START Dataset excerpts
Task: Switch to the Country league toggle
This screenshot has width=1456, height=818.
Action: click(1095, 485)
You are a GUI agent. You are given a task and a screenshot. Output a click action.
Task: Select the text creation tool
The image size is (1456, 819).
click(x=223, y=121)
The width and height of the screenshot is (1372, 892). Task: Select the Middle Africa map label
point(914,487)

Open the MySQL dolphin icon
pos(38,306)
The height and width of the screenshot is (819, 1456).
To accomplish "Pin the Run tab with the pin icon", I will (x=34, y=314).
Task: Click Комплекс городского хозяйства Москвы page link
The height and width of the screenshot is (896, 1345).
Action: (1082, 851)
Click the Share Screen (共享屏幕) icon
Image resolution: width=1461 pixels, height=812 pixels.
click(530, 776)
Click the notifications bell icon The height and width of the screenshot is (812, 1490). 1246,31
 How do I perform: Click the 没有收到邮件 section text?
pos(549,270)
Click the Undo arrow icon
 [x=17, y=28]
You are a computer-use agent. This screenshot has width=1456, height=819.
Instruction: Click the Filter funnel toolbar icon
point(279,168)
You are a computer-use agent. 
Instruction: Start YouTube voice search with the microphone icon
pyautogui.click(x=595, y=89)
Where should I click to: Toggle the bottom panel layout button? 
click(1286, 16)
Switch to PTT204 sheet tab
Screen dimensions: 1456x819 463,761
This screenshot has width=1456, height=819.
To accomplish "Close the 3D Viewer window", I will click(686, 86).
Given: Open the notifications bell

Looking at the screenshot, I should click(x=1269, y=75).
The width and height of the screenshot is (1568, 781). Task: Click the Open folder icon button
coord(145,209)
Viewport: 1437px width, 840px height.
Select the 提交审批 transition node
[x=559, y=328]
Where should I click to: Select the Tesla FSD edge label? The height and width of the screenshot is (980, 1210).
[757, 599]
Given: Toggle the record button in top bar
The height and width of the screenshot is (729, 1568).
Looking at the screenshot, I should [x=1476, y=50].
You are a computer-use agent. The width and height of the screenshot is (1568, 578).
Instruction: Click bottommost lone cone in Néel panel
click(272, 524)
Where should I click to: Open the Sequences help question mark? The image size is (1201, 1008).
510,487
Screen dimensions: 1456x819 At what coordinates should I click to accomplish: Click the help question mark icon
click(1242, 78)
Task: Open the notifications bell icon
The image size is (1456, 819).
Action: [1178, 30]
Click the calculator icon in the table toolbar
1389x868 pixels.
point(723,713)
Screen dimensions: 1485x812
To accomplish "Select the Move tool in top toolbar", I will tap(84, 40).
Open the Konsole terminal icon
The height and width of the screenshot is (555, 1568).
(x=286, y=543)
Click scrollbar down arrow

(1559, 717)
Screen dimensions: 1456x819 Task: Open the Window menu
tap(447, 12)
END Dataset excerpts
Activity: Print out the complete data above, character for character.

Result:
Task: Switch to the Country league toggle
This screenshot has width=1456, height=818.
Action: click(1095, 485)
You are a GUI agent. You are given a task and a screenshot. Output a click action.
Task: Select the text creation tool
The image size is (1456, 819).
click(x=223, y=121)
The width and height of the screenshot is (1372, 892). Task: Select the Middle Africa map label
point(914,487)

Open the MySQL dolphin icon
pos(38,306)
The height and width of the screenshot is (819, 1456).
To accomplish "Pin the Run tab with the pin icon", I will (x=34, y=314).
Task: Click Комплекс городского хозяйства Москвы page link
The height and width of the screenshot is (896, 1345).
Action: (1082, 851)
Click the Share Screen (共享屏幕) icon
Image resolution: width=1461 pixels, height=812 pixels.
click(530, 776)
Click the notifications bell icon The height and width of the screenshot is (812, 1490). 1246,31
 How do I perform: Click the 没有收到邮件 section text?
pos(549,270)
Click the Undo arrow icon
 [x=17, y=28]
You are a computer-use agent. This screenshot has width=1456, height=819.
Instruction: Click the Filter funnel toolbar icon
point(279,168)
You are a computer-use agent. 
Instruction: Start YouTube voice search with the microphone icon
pyautogui.click(x=595, y=89)
Where should I click to: Toggle the bottom panel layout button? 
click(1286, 16)
Switch to PTT204 sheet tab
Screen dimensions: 1456x819 463,761
This screenshot has width=1456, height=819.
To accomplish "Close the 3D Viewer window", I will click(686, 86).
Given: Open the notifications bell

Looking at the screenshot, I should click(x=1269, y=75).
The width and height of the screenshot is (1568, 781). Task: Click the Open folder icon button
coord(145,209)
Viewport: 1437px width, 840px height.
Select the 提交审批 transition node
[x=559, y=328]
Where should I click to: Select the Tesla FSD edge label? The height and width of the screenshot is (980, 1210).
[757, 599]
Given: Toggle the record button in top bar
The height and width of the screenshot is (729, 1568).
Looking at the screenshot, I should [x=1476, y=50].
You are a computer-use agent. The width and height of the screenshot is (1568, 578).
Instruction: Click bottommost lone cone in Néel panel
click(272, 524)
Where should I click to: Open the Sequences help question mark? The image size is (1201, 1008).
510,487
Screen dimensions: 1456x819 At what coordinates should I click to accomplish: Click the help question mark icon
click(1242, 78)
Task: Open the notifications bell icon
The image size is (1456, 819).
Action: [1178, 30]
Click the calculator icon in the table toolbar
1389x868 pixels.
point(723,713)
Screen dimensions: 1485x812
To accomplish "Select the Move tool in top toolbar", I will tap(84, 40).
Open the Konsole terminal icon
The height and width of the screenshot is (555, 1568).
(x=286, y=543)
Click scrollbar down arrow

(1559, 717)
Screen dimensions: 1456x819 Task: Open the Window menu
tap(447, 12)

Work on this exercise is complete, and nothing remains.